NETTALI.COM - L’ex-magistrat Ibrahima Hamidou Dème n’est pas optimiste quant à l’indépendance de la justice. A son avis, il n’y aura jamais d’indépendance tant que la hiérarchie judiciaire ne va pas inspirer les jeunes magistrats.

"La situation de la justice ne peut pas changer parce que les mêmes causes produisent les mêmes effets." L’ex-magistrat Ibrahima Hamidou Dème est formel dans son jugement. Pour lui, "tant qu’il n’y aura pas une volonté politique du président de la République, il n’y aura pas d’indépendance de la justice. Tant que la hiérarchie judiciaire ne va pas inspirer les jeunes magistrats, il n’y aura pas d’indépendance de la justice". Avant d’ajouter : "Le président de la République qui, dans cette même volonté, de réduire l’opposition à sa plus simple expression, réduit aussi la Justice à sa plus simple expression." Il s’ajoute, selon l’ancien magistrat, "à côté, il y a une hiérarchie judiciaire qui s’accommode de cette situation, qui n’inspire pas cette indépendance qui fait l’essence de la magistrature, qui fait l’essence du travail du juge". Donc, malheureusement, conclut-il, "on ne peut pas dans ces conditions-là, avoir l’indépendance dans la magistrature".
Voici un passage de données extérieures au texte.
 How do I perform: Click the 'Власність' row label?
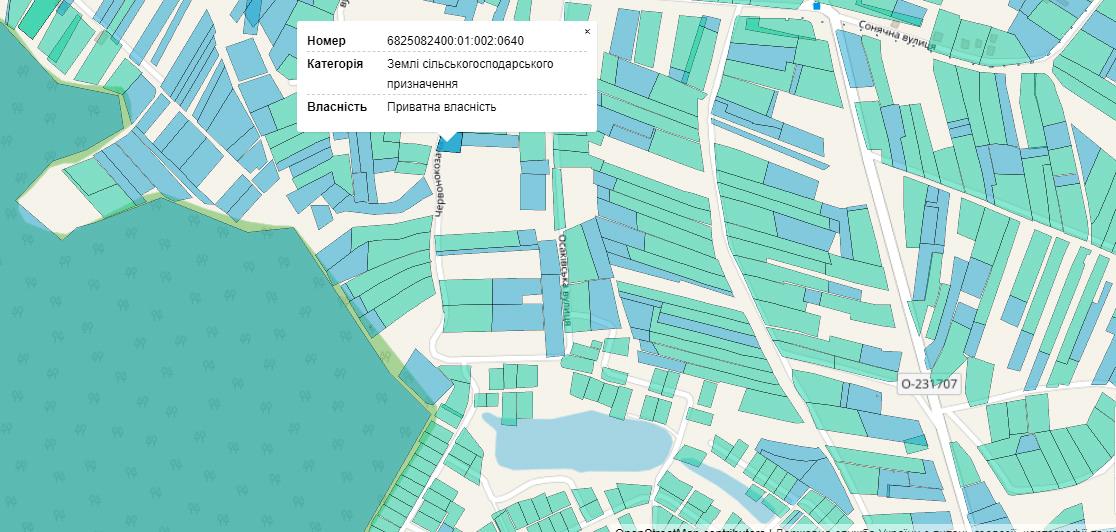coord(337,107)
Cependant, pour arriver à l’indépendance de la justice, M. Dème considère qu’il faut aussi l’appui de l’opinion publique. Parce que, dit-il, "sans la Justice, il n’y a pas de démocratie. Sans la justice, il n’y a pas de justice sociale, sans la Justice notre pays va péricliter".

Emigration irrégulière

Outre la question de l’indépendance de la Justice, l’invité de la matinale d’Itv a aussi analysé le phénomène de l’émigration irrégulière. A son avis, si les jeunes risquent leur vie, c’est parce qu’ils sont désespérés. "C’est parce qu’ils ne trouvent plus de perspectives sur place, dans leur pays. Ce sont des jeunes qui n’ont pas le minimum pour rester et travailler au Sénégal", justifie-t-il. Aussi pointe-t-il du doigt  "les mauvaises politiques publiques, l’utilisation gabégique des ressources publiques".
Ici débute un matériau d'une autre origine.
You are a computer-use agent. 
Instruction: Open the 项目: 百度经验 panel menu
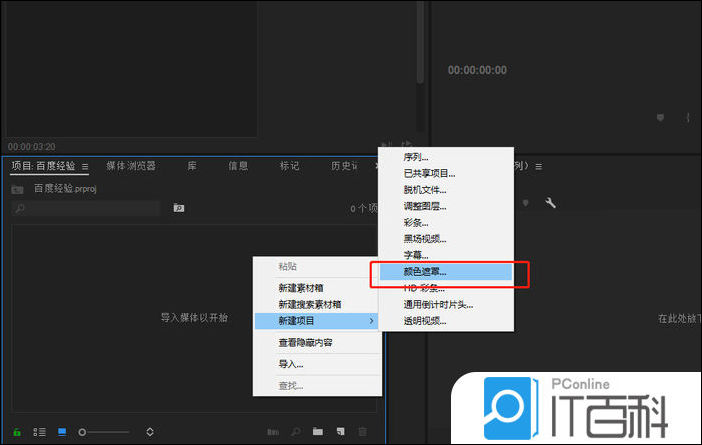click(x=85, y=166)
Pessimiste, M. Dème pense que malheureusement, il n’y a pas de solutions pour retenir ces jeunes-là.
"Au Sénégal, nous avons un sérieux problème de statistiques et la maladie de la Covid-19 nous a révélé que les statistiques n’étaient pas fiables. C’est parce que les agences sont politisées. C’est pourquoi il y a une sorte d’omerta sur l’émigration clandestine et les conséquences dramatiques.  Il n’y aura pas de statistiques fiables sur cette question. Elle ne veut pas dire la vérité, parce que c’est un échec cuisant des politiques publiques, par rapport à des promesses qui ont été faites et qui n’ont jamais été réalisées", argue le leader du mouvement «Ensemble». Il conclut  : "Des centaines de jeunes, voire des milliers, prennent la mer ou prennent le désert au péril de leur vie. C’est l’échec des politiques d’emplois qui ont été promises aux jeunes."